On 21 October 2009, the Ministry of Health announced that the total number of death attributed to swine flu was 19, following a coroner's investigation of the 21 September death of a 35-year-old woman with underlying medical conditions in Waikato. The ministry expected the number to rise as the coroner completes investigations into a number of influenza-related deaths occurred over the last few months. Some students among a group visiting from Japan developed influenza in Christchurch in mid-October. Four tested positive for influenza H1N1, and a number of others had influenza-like symptoms. The ministry said it appeared that their illness originated in Japan. The group left New Zealand following treatment.

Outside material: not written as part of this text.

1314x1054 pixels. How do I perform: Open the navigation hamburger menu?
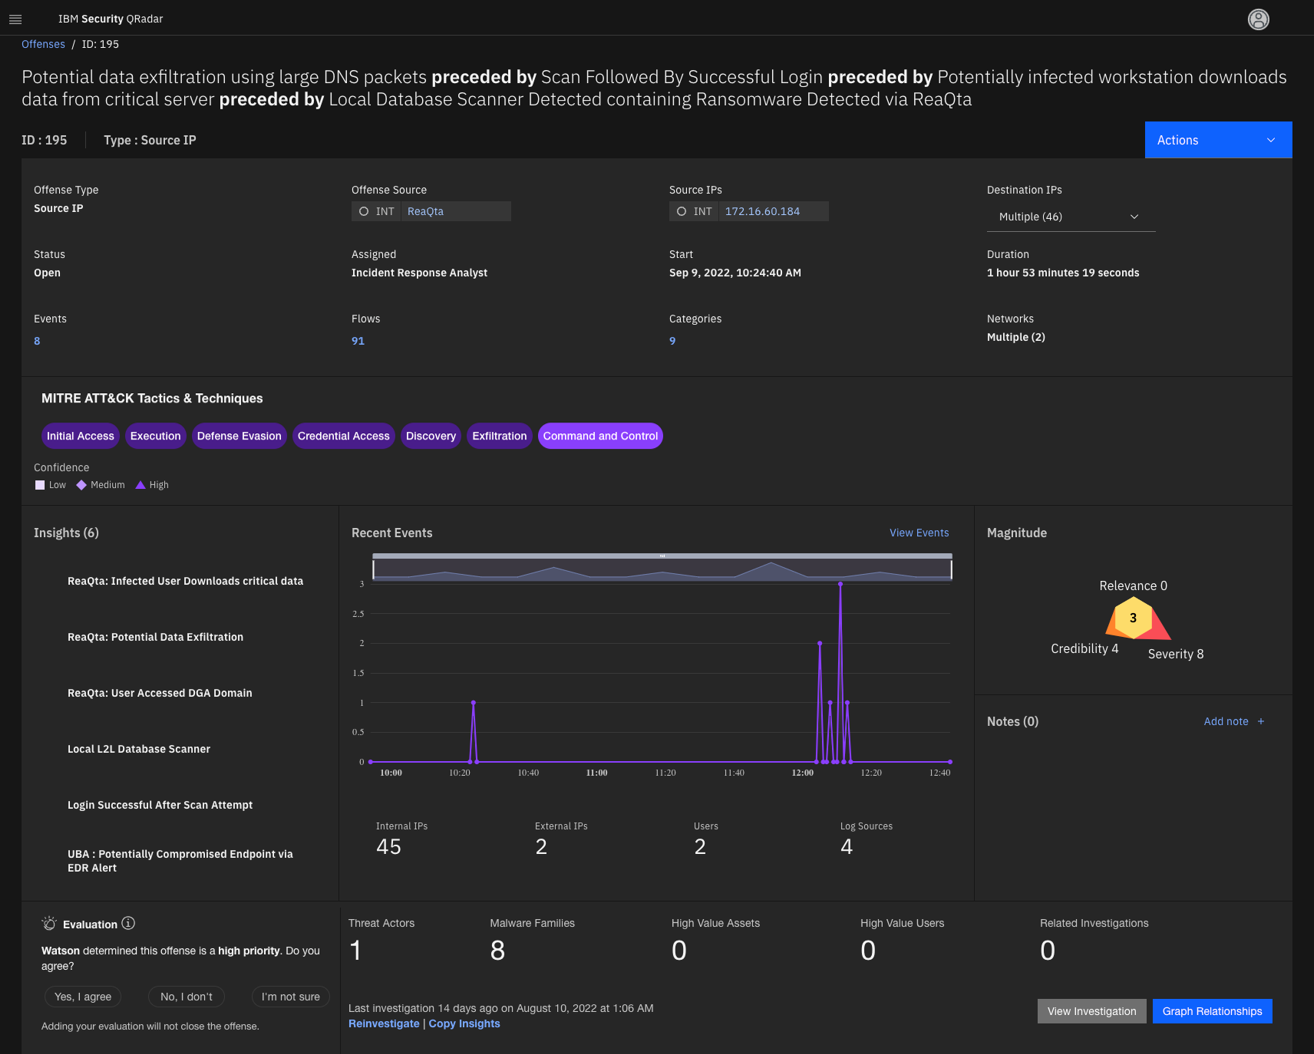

The death toll was later revised to 49 deaths in 2009, before a further 20 were killed during a second wave in 2010.

==Impact==
The impact in New Zealand was monitored by health authorities and had resulted in school closures throughout the country. There had been multiple instances of community transmission, and threats to close the nation's borders.

==Seasonal flu==
New Zealand had about 48,000 influenza cases in the 2008 flu season – 42% of which were type A – and approximately 100 deaths a year directly attributed to influenza viruses.

==Preparation==
New Zealand has had an influenza Pandemic action plan since 2006. Following this plan New Zealand immediately upgraded its influenza pandemic alert status to code yellow. The national stockpile of 1.4 million doses of oseltamivir was released to regional health authorities. The initial response as specified in the Pandemic Action Plan is a policy of border control and cluster control via voluntary quarantine and treatment of contacts with oseltamivir.